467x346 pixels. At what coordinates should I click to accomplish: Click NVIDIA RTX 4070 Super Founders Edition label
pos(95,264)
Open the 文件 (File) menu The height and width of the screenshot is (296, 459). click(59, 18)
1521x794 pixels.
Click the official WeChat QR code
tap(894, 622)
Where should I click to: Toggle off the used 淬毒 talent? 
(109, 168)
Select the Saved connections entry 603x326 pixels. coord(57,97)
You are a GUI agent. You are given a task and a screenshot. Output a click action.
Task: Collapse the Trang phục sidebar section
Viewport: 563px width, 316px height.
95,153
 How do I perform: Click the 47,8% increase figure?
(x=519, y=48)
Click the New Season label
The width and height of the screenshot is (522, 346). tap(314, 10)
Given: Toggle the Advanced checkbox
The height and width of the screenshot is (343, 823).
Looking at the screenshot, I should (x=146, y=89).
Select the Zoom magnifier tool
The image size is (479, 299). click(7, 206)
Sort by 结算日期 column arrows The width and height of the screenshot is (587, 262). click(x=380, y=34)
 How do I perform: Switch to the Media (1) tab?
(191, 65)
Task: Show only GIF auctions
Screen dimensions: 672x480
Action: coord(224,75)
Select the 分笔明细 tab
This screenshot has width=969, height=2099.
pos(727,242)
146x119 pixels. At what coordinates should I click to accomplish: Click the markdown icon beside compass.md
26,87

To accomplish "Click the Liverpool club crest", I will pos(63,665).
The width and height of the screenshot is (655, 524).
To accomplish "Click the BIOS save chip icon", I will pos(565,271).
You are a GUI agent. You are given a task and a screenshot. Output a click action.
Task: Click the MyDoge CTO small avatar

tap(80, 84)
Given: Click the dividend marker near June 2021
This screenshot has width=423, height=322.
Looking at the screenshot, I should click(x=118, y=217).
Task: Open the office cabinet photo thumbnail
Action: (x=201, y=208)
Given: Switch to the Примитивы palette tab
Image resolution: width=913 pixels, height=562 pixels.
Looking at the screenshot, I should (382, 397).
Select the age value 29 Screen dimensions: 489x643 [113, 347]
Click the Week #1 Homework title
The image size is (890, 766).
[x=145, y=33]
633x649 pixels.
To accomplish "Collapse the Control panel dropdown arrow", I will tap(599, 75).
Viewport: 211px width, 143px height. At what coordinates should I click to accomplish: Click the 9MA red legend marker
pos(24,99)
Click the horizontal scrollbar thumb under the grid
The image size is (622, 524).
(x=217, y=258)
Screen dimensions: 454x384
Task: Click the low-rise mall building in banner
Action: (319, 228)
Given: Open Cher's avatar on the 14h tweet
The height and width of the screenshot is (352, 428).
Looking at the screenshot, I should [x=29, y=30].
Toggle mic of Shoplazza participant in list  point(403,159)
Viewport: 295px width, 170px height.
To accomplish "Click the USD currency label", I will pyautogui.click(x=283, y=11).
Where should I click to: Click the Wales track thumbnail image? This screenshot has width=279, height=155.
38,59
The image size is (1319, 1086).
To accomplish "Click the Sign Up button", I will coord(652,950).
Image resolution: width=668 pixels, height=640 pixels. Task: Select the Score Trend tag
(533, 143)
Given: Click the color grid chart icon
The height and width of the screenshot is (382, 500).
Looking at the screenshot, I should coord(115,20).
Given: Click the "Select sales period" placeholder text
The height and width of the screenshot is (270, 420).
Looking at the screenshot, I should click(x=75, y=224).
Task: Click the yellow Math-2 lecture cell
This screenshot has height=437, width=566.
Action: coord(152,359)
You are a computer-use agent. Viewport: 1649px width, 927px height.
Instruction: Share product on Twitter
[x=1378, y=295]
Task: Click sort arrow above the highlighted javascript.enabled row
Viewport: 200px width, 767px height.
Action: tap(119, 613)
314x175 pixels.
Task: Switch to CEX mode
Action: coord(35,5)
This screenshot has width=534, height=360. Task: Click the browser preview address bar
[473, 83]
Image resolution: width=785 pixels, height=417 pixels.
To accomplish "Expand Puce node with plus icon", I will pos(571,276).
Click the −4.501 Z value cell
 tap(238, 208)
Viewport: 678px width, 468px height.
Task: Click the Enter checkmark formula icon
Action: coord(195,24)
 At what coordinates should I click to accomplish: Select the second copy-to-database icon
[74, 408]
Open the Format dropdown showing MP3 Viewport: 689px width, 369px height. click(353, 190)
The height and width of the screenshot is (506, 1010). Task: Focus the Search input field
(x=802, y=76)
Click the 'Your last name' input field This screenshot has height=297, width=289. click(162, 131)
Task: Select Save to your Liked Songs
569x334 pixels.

* EXERCISE REQUIREMENTS: In the material, find each line with the word "will" and list it.

* TASK RESPONSE:
To accomplish "Click the Liverpool club crest", I will pos(63,665).
To accomplish "Click the BIOS save chip icon", I will pos(565,271).
To accomplish "Collapse the Control panel dropdown arrow", I will tap(599, 75).
To accomplish "Click the USD currency label", I will pyautogui.click(x=283, y=11).
To accomplish "Click the Sign Up button", I will coord(652,950).
To accomplish "Expand Puce node with plus icon", I will pos(571,276).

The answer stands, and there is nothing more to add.